Solo el inquebrantable recuerdo de Penélope mantuvo abierta la estancia a la que Ulises podía volver. Hoy los rigores de la corrección nos obligarían a decir que los papeles son intercambiables, y que también la espera de Ulises podría haber hecho posible la vuelta de Penélope. Pero eso es sencillamente irrelevante. Lo decisivo es que propiamente solo se puede volver al lugar de lo incondicional, de lo que permanece a través del tiempo y de las circunstancias. En realidad, solo se puede volver a casa. O como dice Rafael Alvira, la casa es el lugar al que se vuelve. A los demás sitios se regresa o retorna, pero volver en sentido exacto solo se puede volver a casa.
Por eso, cuando James Joyce quiso hacer la parábola literaria del hombre contemporáneo escribió otra Odisea en la que a su protagonista, Leopold Bloom, le engaña su mujer que aprovecha sus ausencias para encontrarse con su amante. De manera que sin lugar al que volver, el día −y la vida en realidad− se le convierte a Bloom en un errante vagabundeo por lugares a los que ha ido mil veces pero a ninguno de los cuales puede volver en realidad.
Y es que sin lugar al que volver, sin casa, tampoco se tiene un lugar en el mundo desde el que se pueda volver a empezar, en su sentido profundo. El sueño, el alimento, el baño y el abrigo de la casa son todos ellos necesidades diarias que tienen el resultado común de renovar al sujeto y reponer sus energías. Quedarse como nuevo es el efecto propio del hogar también en sentido físico, aunque su efecto más genuino es la renovación interior del principio desde el que se puede volver a empezar.

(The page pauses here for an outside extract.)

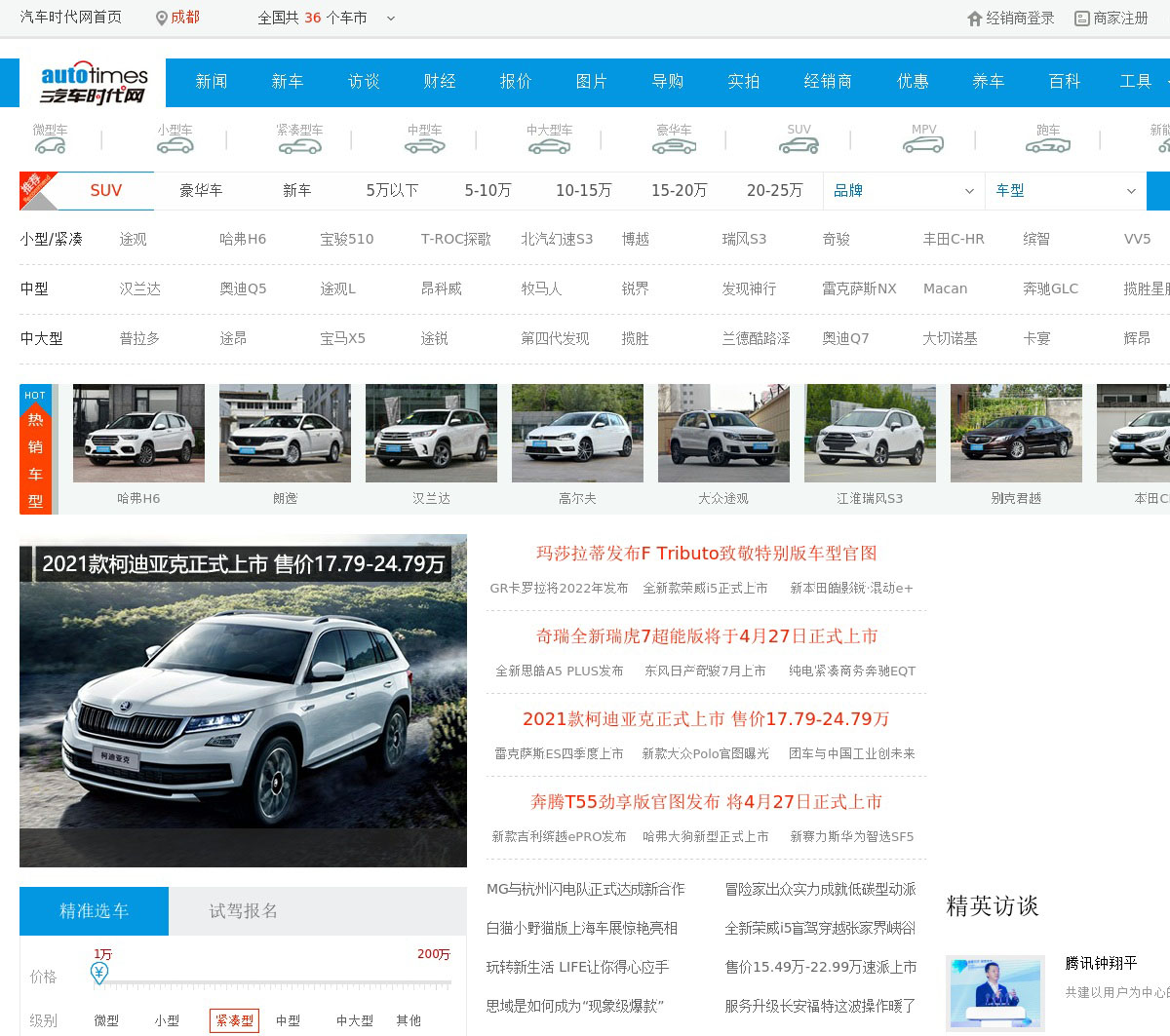Choose the 豪华车 car type icon
This screenshot has width=1170, height=1036.
674,145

De ahí esa cansina vejez interior que caracteriza al sujeto contemporáneo que, por otra parte, tan rendida veneración dedica a la juventud y lo juvenil. No es extraño que la historia, y sobre todo la personal, se le convirtiera a Bloom en una pesadilla de la que esperaba poder despertar: el pasado amenaza con convertirse en peso bruto sobre la conciencia y las espaldas cuando se vive en esa clase de destierro interior.
Pero no se trata del desarraigo característico de la vida moderna en las megaciudades o del nomadismo cosmopolita en un mundo globalizado. También en esas circunstancias es posible tener un sitio al que volver porque no se trata esencialmente de un lugar físico. Lo que nos deja sin sitio al que volver es nuestra incapacidad para dar crédito y hacer realidad lo incondicional en nuestras vidas, en nuestras lealtades y promesas, en nuestros ideales y, sobre todo, nuestra dificultad para imaginar un perdón y una compasión incondicional.

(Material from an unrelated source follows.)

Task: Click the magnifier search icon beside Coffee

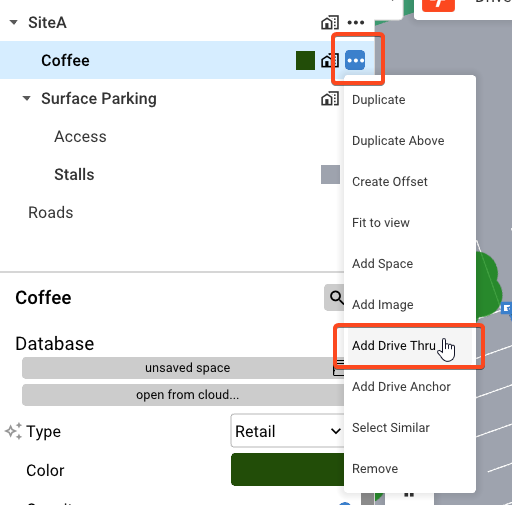Action: [335, 297]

Ese es, me parece a mí, el sentido antropológico genuino de la Navidad: el renacimiento de todo y, más en particular, de cuantos tienen un lugar al que volver juntos y experimentar lo que hay de incondicional en sus vidas. Y ese es también, pero acrecentado, el sentido religioso de la Navidad: el nacimiento de un perdón y una misericordia incondicional que todo lo renueva y lo refunda en la vida de un recién nacido. Un Niño sin casa donde nacer, pero que desde hace dos mil años hace creer a millones de personas que −pese a su indecible dificultad− es posible prometer, amar y perdonar incondicionalmente, y que aunque este mundo sea un odisea no pocas veces terrible, más allá también hay una casa paterna a la que volver.